------ MATERIAL SUPPLIED

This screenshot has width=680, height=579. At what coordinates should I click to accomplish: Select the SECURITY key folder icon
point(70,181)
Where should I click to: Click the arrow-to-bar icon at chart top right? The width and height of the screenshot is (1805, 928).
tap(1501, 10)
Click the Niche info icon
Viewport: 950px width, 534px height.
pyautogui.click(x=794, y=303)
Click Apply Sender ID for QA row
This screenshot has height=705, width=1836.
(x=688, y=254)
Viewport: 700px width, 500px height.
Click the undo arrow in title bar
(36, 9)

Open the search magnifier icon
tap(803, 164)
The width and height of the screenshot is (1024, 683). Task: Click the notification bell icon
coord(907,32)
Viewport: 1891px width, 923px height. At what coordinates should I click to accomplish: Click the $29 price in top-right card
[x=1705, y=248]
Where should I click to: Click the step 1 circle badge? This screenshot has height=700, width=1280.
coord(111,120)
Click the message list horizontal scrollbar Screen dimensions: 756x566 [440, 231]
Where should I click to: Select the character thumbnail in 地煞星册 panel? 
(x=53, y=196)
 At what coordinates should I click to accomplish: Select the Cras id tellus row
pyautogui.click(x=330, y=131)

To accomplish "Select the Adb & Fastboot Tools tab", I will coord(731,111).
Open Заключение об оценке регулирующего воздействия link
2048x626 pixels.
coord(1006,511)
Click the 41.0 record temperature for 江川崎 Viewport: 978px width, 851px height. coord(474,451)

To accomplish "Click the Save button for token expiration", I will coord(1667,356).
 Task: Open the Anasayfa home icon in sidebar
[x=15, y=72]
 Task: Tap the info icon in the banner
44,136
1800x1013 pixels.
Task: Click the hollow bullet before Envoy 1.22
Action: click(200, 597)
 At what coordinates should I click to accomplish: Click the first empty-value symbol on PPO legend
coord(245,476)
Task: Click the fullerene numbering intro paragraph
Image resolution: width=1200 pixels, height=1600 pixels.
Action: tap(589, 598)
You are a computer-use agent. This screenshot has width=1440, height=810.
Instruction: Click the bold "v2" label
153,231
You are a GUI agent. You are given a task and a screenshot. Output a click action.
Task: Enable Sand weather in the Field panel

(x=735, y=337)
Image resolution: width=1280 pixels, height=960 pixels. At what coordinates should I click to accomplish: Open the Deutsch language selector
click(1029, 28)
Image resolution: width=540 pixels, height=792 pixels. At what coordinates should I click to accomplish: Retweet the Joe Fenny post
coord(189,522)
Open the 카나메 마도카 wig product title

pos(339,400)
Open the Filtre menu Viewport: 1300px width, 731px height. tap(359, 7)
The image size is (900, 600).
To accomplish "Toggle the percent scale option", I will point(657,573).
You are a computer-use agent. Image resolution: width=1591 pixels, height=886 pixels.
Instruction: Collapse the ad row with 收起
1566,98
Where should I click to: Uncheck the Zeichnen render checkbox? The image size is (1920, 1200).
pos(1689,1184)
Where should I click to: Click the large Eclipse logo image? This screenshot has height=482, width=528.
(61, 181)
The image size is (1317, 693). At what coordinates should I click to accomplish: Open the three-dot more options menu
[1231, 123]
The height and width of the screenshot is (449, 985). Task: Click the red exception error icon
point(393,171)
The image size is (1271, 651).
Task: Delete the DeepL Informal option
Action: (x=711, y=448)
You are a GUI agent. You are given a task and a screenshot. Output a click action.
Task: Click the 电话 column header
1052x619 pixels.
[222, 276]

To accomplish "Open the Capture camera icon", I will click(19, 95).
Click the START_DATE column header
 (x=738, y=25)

------------

PROMPT:
Check each line above for the string "will", then copy the ones that have it.

TASK RESPONSE:
To accomplish "Select the Adb & Fastboot Tools tab", I will coord(731,111).
To accomplish "Click the Save button for token expiration", I will coord(1667,356).
To accomplish "Toggle the percent scale option", I will point(657,573).
To accomplish "Open the Capture camera icon", I will click(19, 95).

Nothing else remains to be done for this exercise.